→ **SOURCE**:
"""

Tuesday, 25 August 2015

Being a Modern Day Football Fan

If transfer silly season has taught us anything, and for the most part it hasn’t, it’s that football fans are the currency of media more than ever.

It is in the interest of news websites to get views. That is the long and short of it, and the best way to get that is through sensationalism. 

French and a striker? It's a lifetime of Arsenal transfer
links for you Mr Benzema!

Every football fan wants to believe their club has a chance of signing a top player, so the media will latch onto tenuous information to create a sensational rumour. Of course, deep down in our hearts we know that about 1% of transfer rumours have any credibility, but if someone is suggesting Benzema to Arsenal is on, I am sad enough to want to believe that information. Once I’ve clicked, the credibility of the article is almost irrelevant.

Pedro to Chelsea is a fine example.

A lack of game time will surely make you a prime
candidate for transfer speculation. Add to that a team's
rumoured need for a player of that position, and you've
got yourself a transfer rumour!

Once it had been established that Pedro might not be happy with his playing time at Camp Nou, and that Manchester United were open to bringing an attacker in, it served media interests to attract United fans with stories of Pedro and Woodward enjoying a romantic meal before the Spaniard agreed to come to Old Trafford and bring back the glory days. Or something similar.

‘Surely a winger will make United title challengers!’

I’m sure United fans, who are by no means the first to get carried away by such talk, thought it was on.

When it turned out United had not signed Pedro, the media turned pretty nasty. ‘Foolish United, missing out on Pedro! Woodward’s let another one slip through his fingers!’

I am no stranger to this as an Arsenal fan. The number of players I’ve been told Wenger has let slip through his fingers, knowing full well that either A) He was never in for them, or B) He decided he didn’t really want them, is a great many.

Of course, the media has built this story up for a week now based on very little, so there is an anger there that United have shown them up.

Ultimately, this doesn’t damage United so much as it damages their fans.

They are the ones on Twitter, desperately searching, like all fans, for possible transfers. They are the ones who will feel the sting of the memes, the derision. The new brand of media outlet is the worst for this, where vines and memes poke fun at any team depending on the prevailing wind.

Certainly it helps to be able to laugh at one’s own fortunes, but football ‘fandoms’ are filled with those who, media outlets know only too well, take their club very seriously. The constancy of these vines and memes, a stream of football consciousness, serves to stir fan rivalries, and while supporters argue armed only with bare statistics, the designers of this madness watch as the likes and shares pour in. 

It’s pretty irresponsible, but it is the perfect representation of the internet age.

The fan-blog is therefore the saviour of the modern supporter. Like taking refuge from dismal weather, these fan-penned websites offer the warming embrace of honest and surprisingly self-aware assessment.

Fans are the harshest critics of their own team, but the criticism comes from a good place. On these blogs the team’s interests are the sole currency, rather than the ire of fans. Of course this isn’t the case for all fan blogs, but many I have come across seem to have admirable sentiments.

"""

→ **SOURCE MATERIAL**:
"""

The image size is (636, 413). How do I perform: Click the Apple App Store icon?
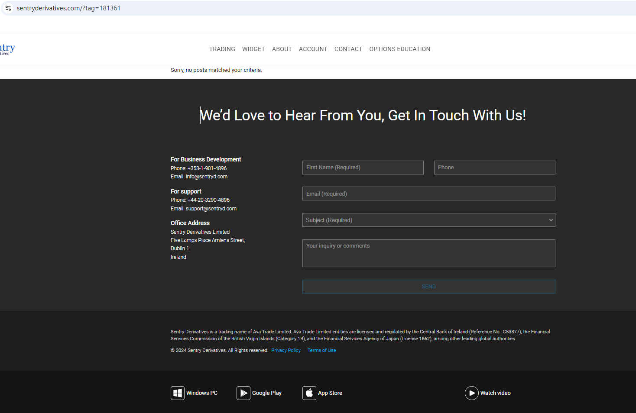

"""

→ **GOAL OF THE EXERCISE**:
Reproduce the football fan post verbatim, beginning at "When it turned" and stopping after "shown them up.". Work from the football fan post alone, setting the data aside.

→ **RESULT**:
When it turned out United had not signed Pedro, the media turned pretty nasty. ‘Foolish United, missing out on Pedro! Woodward’s let another one slip through his fingers!’

I am no stranger to this as an Arsenal fan. The number of players I’ve been told Wenger has let slip through his fingers, knowing full well that either A) He was never in for them, or B) He decided he didn’t really want them, is a great many.

Of course, the media has built this story up for a week now based on very little, so there is an anger there that United have shown them up.